Reproduce the part that opens with the line containing "Describe the element at coordinates (206, 461)" and closes with the line containing "Looking at the image, I should click on (254, 574).", putting "screen capture" wherever "screenshot" appears and changing nothing else. Give only those lines.

BEGIN Extracted data

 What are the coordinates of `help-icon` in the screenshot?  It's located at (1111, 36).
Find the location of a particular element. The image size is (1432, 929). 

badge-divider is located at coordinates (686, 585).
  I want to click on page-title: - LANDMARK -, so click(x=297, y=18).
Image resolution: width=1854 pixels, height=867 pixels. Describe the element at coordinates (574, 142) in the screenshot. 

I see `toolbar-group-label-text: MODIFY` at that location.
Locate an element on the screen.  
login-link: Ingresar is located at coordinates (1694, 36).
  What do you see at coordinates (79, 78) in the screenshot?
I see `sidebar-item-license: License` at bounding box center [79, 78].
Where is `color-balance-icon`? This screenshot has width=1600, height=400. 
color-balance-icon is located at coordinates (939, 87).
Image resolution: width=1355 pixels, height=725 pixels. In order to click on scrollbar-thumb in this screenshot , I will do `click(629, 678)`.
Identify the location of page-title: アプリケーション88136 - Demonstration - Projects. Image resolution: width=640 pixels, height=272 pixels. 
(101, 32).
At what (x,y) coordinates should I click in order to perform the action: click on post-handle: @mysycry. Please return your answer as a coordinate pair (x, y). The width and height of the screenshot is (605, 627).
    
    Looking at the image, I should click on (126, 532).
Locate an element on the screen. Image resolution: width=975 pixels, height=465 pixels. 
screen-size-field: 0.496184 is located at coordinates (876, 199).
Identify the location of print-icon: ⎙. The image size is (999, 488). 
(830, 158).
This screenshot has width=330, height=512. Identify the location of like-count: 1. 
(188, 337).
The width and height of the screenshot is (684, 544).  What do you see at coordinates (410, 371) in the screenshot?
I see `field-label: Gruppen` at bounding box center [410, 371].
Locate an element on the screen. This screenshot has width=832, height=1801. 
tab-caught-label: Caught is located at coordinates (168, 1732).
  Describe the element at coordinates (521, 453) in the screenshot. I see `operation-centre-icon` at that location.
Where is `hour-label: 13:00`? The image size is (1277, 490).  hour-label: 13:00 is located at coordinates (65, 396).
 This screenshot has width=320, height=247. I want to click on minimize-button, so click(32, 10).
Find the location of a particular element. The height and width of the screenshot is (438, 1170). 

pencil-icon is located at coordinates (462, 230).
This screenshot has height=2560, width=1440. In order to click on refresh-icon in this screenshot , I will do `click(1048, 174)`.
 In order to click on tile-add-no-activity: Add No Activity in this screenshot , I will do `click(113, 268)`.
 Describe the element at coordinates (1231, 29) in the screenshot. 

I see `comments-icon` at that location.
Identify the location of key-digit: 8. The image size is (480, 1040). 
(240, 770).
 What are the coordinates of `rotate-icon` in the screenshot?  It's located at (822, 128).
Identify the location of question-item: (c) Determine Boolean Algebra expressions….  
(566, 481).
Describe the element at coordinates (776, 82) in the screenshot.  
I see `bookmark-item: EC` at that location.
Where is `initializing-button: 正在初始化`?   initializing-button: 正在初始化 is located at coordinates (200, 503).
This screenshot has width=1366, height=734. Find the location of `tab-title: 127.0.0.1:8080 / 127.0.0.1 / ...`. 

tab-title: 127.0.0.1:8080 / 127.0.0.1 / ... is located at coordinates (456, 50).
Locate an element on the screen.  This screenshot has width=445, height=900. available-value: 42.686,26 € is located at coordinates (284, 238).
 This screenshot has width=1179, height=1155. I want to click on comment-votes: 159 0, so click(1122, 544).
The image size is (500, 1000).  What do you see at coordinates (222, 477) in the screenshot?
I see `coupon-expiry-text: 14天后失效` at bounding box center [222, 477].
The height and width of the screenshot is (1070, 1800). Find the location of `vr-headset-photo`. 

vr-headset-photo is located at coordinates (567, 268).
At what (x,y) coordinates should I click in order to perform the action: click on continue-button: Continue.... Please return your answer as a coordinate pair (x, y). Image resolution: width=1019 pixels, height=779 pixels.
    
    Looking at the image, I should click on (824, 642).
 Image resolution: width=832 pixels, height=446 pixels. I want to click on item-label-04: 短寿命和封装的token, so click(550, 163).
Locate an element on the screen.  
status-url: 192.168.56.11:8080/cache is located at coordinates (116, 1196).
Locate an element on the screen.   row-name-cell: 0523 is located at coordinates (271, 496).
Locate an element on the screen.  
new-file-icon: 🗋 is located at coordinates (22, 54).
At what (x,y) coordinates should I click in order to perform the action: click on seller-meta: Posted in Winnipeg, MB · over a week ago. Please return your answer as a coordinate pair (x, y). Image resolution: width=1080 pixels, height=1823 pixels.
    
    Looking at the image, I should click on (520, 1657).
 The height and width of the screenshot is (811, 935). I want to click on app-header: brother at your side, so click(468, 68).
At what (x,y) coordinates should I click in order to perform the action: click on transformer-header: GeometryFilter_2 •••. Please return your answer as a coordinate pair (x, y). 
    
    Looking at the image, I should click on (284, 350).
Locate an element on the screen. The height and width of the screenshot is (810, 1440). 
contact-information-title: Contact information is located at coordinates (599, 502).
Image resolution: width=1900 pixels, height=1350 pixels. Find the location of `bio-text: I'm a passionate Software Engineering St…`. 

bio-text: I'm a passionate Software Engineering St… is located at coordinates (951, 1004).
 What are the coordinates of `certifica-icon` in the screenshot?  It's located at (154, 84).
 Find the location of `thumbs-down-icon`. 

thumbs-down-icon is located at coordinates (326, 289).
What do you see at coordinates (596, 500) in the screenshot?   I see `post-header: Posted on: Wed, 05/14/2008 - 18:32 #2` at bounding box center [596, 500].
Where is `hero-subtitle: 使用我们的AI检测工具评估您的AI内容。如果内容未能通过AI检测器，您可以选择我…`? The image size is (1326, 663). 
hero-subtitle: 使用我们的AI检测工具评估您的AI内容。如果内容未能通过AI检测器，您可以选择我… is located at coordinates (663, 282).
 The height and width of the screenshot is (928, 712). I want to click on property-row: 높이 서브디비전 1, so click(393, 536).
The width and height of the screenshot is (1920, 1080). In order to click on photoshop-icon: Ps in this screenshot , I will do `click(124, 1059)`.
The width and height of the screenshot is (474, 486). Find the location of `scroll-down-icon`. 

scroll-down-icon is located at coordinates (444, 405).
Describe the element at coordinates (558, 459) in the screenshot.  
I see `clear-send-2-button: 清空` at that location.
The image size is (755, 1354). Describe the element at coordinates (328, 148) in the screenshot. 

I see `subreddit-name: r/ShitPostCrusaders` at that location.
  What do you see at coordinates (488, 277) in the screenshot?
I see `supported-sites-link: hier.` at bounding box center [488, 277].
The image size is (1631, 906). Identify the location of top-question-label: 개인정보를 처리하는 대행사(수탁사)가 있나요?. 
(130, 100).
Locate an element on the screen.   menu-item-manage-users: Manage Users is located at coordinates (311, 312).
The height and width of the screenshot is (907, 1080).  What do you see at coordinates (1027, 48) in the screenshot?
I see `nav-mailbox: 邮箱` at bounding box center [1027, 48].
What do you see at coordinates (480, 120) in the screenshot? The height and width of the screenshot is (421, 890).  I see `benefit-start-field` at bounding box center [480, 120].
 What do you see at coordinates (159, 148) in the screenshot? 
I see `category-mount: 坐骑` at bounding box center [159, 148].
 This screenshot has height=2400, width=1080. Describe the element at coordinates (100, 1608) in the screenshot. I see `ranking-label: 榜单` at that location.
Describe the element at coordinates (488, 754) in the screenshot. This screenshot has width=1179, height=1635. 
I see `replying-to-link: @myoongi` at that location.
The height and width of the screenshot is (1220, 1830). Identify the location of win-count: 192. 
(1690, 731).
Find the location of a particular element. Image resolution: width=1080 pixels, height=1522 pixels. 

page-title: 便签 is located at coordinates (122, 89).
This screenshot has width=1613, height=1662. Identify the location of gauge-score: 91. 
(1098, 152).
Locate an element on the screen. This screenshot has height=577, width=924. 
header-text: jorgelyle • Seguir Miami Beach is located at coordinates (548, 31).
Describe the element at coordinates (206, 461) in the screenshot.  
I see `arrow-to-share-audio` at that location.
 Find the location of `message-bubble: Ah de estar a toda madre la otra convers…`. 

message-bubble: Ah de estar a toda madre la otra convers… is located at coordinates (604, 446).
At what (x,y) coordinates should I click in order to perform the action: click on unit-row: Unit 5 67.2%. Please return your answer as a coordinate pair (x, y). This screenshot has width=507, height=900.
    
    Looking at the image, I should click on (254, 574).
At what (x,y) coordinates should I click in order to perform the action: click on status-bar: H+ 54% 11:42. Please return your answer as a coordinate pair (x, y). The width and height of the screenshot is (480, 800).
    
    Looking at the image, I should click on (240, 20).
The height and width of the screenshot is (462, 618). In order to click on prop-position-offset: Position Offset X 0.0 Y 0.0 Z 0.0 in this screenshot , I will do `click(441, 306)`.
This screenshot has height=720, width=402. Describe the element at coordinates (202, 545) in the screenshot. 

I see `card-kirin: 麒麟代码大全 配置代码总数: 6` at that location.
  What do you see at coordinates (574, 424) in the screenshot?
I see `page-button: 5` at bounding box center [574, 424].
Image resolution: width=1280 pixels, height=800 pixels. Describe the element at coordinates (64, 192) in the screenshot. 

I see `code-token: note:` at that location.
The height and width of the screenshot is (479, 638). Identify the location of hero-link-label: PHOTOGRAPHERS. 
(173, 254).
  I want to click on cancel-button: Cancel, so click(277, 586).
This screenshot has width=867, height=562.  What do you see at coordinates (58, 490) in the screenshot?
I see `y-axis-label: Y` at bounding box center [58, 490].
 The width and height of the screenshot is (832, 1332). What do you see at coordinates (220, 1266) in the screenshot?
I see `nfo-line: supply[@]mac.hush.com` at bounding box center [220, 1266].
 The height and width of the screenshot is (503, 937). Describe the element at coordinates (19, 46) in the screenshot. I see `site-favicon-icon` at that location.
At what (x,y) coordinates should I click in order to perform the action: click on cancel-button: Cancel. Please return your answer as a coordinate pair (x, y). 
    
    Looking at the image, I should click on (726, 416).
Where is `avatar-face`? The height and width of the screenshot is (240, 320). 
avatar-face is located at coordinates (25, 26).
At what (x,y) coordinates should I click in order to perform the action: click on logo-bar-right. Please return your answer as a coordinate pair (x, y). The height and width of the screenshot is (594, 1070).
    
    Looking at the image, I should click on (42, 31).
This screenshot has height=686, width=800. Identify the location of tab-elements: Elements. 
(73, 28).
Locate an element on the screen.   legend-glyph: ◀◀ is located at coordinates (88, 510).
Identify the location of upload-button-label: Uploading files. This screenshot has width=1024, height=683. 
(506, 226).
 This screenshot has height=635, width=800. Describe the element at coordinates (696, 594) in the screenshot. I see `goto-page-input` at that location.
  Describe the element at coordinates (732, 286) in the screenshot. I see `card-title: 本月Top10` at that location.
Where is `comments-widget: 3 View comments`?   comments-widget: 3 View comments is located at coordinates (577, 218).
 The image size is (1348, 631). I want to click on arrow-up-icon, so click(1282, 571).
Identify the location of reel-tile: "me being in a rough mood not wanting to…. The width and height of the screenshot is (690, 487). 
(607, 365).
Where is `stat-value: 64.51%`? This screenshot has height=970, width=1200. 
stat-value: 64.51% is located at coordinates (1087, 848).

END Extracted data

Output for this exercise ▸
Describe the element at coordinates (206, 461) in the screen capture.  
I see `arrow-to-share-audio` at that location.
 Find the location of `message-bubble: Ah de estar a toda madre la otra convers…`. 

message-bubble: Ah de estar a toda madre la otra convers… is located at coordinates (604, 446).
At what (x,y) coordinates should I click in order to perform the action: click on unit-row: Unit 5 67.2%. Please return your answer as a coordinate pair (x, y). This screen capture has width=507, height=900.
    
    Looking at the image, I should click on (254, 574).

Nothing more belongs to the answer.